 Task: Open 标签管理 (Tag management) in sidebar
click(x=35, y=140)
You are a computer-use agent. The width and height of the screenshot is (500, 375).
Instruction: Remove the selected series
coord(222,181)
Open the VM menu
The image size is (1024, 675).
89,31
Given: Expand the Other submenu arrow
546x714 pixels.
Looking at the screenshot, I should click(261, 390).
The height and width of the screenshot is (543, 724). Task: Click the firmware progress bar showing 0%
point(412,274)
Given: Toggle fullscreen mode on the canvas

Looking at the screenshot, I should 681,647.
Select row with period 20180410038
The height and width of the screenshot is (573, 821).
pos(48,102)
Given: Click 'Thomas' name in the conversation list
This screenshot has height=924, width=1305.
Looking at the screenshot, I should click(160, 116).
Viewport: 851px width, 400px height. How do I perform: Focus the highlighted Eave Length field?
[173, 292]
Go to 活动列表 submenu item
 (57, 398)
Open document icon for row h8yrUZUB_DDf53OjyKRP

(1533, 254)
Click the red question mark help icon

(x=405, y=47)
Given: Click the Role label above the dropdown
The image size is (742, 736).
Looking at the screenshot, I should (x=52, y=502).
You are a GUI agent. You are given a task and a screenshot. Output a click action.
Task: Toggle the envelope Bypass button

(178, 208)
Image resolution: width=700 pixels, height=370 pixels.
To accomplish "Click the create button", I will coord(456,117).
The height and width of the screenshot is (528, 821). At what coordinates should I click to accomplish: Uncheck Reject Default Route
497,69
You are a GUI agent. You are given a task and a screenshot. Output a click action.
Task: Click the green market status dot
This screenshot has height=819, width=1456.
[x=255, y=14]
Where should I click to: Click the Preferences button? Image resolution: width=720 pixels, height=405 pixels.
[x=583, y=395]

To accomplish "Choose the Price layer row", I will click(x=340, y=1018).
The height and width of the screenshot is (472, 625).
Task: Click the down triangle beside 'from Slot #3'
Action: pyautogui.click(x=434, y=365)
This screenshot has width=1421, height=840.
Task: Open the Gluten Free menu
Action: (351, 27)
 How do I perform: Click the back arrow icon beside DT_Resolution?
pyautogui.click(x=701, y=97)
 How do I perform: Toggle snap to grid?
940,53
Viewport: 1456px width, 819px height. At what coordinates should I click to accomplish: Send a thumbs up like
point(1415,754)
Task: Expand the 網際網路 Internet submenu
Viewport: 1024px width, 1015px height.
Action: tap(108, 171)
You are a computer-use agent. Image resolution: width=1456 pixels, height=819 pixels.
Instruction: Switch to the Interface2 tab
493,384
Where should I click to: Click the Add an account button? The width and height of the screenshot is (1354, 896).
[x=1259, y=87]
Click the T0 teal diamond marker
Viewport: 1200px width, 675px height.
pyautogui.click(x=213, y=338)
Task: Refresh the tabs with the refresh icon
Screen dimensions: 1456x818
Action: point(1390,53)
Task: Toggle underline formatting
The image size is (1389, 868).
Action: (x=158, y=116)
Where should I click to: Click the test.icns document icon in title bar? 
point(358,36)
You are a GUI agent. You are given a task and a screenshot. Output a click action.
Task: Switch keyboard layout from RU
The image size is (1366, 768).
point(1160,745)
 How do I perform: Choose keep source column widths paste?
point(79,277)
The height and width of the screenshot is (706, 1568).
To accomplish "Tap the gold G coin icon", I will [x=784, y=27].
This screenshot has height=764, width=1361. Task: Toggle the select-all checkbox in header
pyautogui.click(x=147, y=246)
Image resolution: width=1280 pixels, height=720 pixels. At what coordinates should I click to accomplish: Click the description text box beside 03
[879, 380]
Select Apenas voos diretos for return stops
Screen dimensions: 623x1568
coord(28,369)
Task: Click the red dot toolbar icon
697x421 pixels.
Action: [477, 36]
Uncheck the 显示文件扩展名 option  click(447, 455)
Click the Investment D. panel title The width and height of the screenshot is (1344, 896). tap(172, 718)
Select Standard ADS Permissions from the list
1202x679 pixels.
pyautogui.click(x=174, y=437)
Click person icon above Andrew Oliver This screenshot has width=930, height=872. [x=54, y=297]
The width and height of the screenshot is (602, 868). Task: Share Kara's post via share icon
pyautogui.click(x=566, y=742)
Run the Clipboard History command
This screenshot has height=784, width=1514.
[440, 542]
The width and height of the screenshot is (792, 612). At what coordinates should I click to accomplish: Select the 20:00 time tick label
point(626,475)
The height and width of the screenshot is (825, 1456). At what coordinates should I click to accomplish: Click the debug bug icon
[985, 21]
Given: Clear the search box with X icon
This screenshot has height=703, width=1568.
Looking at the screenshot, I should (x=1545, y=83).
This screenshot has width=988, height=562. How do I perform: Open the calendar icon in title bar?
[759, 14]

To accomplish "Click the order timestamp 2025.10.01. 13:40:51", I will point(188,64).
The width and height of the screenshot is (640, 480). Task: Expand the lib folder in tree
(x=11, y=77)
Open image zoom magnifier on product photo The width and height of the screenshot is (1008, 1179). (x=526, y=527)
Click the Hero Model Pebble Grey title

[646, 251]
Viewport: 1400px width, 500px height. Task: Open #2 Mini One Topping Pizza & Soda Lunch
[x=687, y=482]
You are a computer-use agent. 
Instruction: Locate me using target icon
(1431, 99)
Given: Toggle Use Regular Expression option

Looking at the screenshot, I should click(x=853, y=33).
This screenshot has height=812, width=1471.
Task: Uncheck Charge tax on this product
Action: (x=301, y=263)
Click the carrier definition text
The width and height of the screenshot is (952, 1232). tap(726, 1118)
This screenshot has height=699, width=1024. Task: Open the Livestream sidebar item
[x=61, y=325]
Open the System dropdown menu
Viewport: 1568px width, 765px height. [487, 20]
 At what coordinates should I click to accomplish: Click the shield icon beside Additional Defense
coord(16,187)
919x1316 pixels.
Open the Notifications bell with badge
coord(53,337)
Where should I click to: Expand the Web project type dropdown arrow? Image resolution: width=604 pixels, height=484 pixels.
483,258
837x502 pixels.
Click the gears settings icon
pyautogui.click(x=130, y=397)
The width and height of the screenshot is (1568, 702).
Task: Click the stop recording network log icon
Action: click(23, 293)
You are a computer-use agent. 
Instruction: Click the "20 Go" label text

• • •

- [SHORT TASK]:
Repeat the records verbatim, starting with the line that contains "837x502 pixels." and continuing through the last line of the records.

- [CORRECT ANSWER]:
837x502 pixels.
Click the gears settings icon
pyautogui.click(x=130, y=397)
The width and height of the screenshot is (1568, 702).
Task: Click the stop recording network log icon
Action: click(23, 293)
You are a computer-use agent. 
Instruction: Click the "20 Go" label text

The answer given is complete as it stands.